# Trouble keeping Weight up..



## ETgoatygirl (Mar 23, 2012)

I have been having trouble keeping weight on my Nigerian does. One doe in particular. She only has one kid on her now (she did have three), so that should help. She is also making a lot of milk for me (1 1/2 quarts every morning). All of my does get pure second cutting alfalfa hay, my own mix of grains (oats, black oil sunflower seeds and barley) and they get to graze for about an hour every day. Is there anything I can do to help get this one does weight up? Thanks.


----------



## mistydaiz (Jan 28, 2011)

I'm having the same problem with my Alpine doe, she just pours everything I feed her straight into the pail.

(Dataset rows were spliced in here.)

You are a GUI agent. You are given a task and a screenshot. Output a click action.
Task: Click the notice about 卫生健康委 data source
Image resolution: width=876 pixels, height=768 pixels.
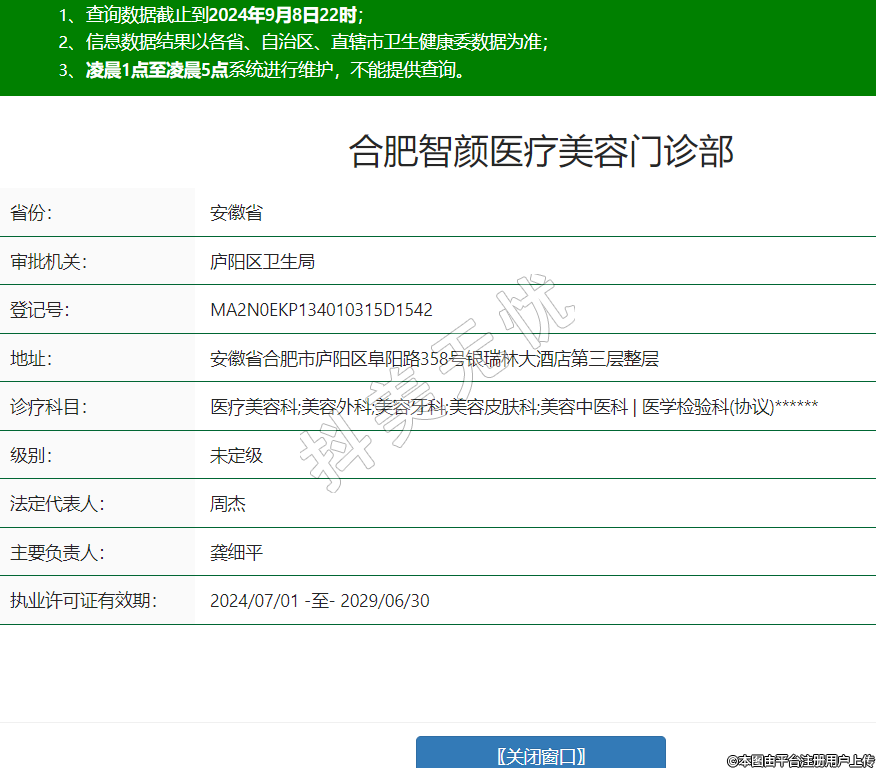pyautogui.click(x=303, y=42)
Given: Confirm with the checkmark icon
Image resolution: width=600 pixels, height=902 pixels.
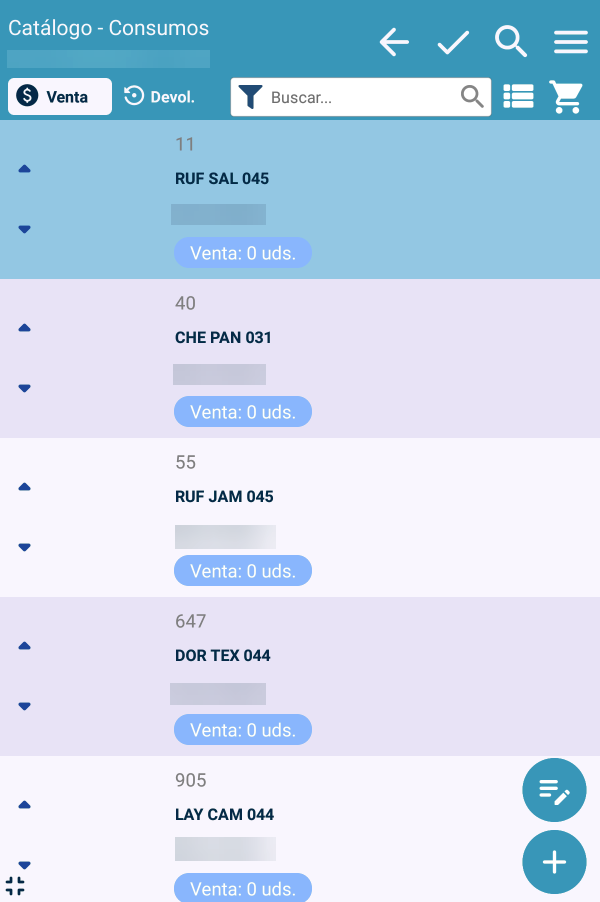Looking at the screenshot, I should coord(453,42).
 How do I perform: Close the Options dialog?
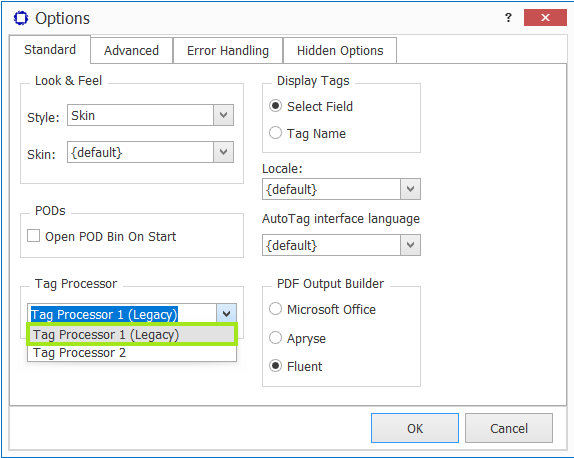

I am starting to add beet pulp pellets to her grain and drizzling sunflower oil over it, so we'll see if she gains.

You can try doing the same with your doe and see if it works. That's what was recommended to me.


----------



## peggy (Aug 11, 2010)

How much beet pulp and oil are you using?? I am having the same problem with my alpine doe. I have got her to the point where she is maintaining her weight but not putting any back on and she is way too thin.


----------



## NigerianGirl (Jan 30, 2011)

We tend to have that problem too in the summer but about a half a cup of calf mana a day for a full grown Nigerian doe should help keep weight on her and it helps her milk production


----------



## ETgoatygirl (Mar 23, 2012)

Thanks for the suggestions all! My doe just gets a little flaxseed meal on her grain every once and a while. Maybe I can give her more of it and see if that helps. She does get a lot of black oiled sunflower seeds too. 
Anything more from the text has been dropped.